Bioinformatic Studies on Buffalo Prolactin Derived Anti-Angiogenic Peptide
Pulak P. Kumar,
Keywords: Bioinformatics, buffalo prolactin, angiogenesis, molecular docking, molecular modeling, homology modeling, kallikrein-kinin system, bradykinin B1 receptor, synthetic peptide, somatostatin
A 14-amino acid sequence within the buffalo prolactin (buPRL) protein has been identified by BLAST search as similar to that of somatostatin, the gold standard for determining anti-angiogenic activity. A synthetic peptide with the same sequence has been shown to exhibit powerful anti-angiogenic activity, possibly by functioning as a kallikrein-kinin system (KKS) antagonist. In order to further study this peptide’s anti-angiogenic nature, bioinformatics tools were used to analyze its interaction with the bradykinin B1 receptor, which is a component of the KKS. Molecular docking studies were conducted in silico using structures of bradykinin B1 receptor obtained by homology modeling using SWISS-MODEL via the EXPASY web server, as well as a structure of the synthetic peptide that was modeled by the PEP-FOLD de novo modeling server.
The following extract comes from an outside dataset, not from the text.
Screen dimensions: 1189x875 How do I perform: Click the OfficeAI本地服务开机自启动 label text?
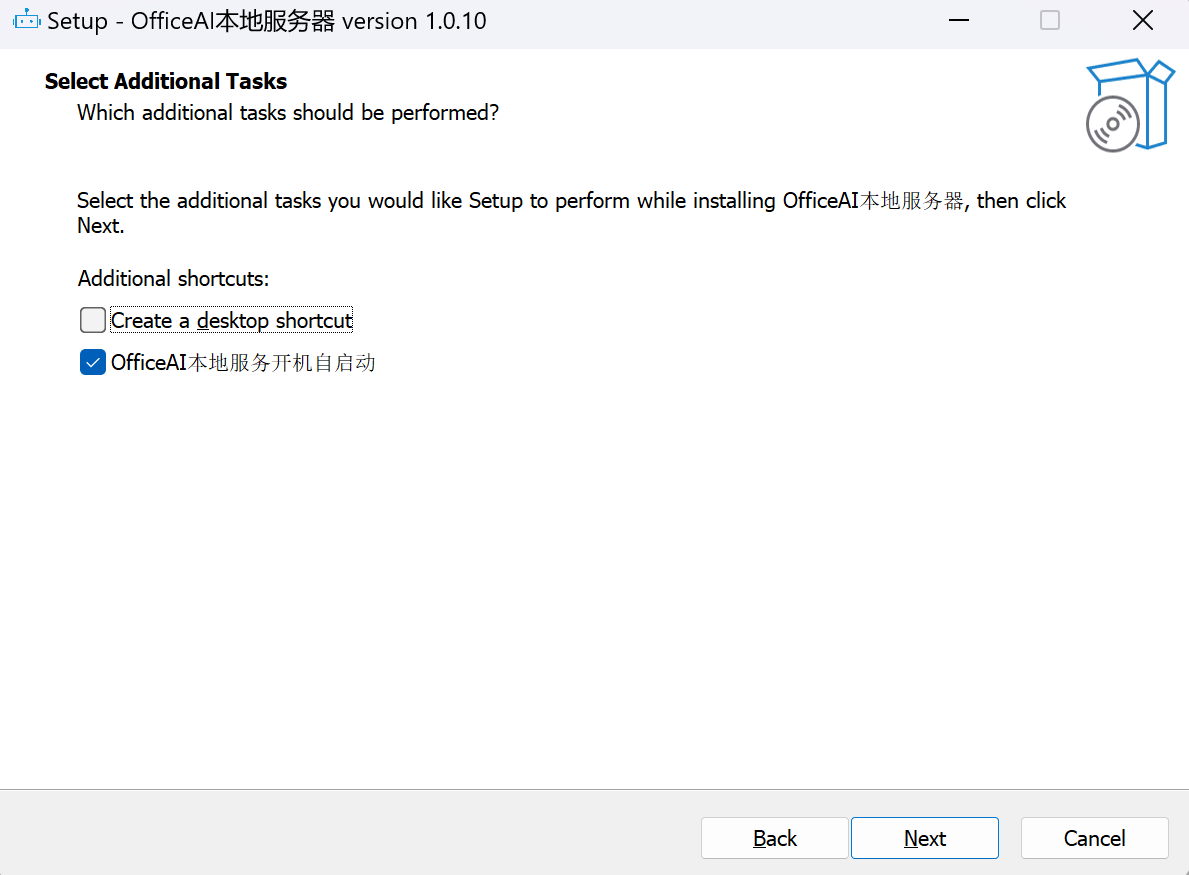point(243,362)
Docking studies were conducted with the bradykinin B1 structure using the structure of somatostatin and a PEP-FOLD derived structure of a scrambled version of the peptide. All the structures were validated using PDBsum and PROCHECK. Our results indicate that the peptide does form a complex with the bradykinin B1 receptor with a binding energy similar to that of the complex with somatostatin and the scrambled version of the peptide exhibits a similar effect. Further studies, both in silico and wet lab, need to be performed to provide further insights into the mechanism of this 14-amino acid peptide’s anti-angiogenic activity.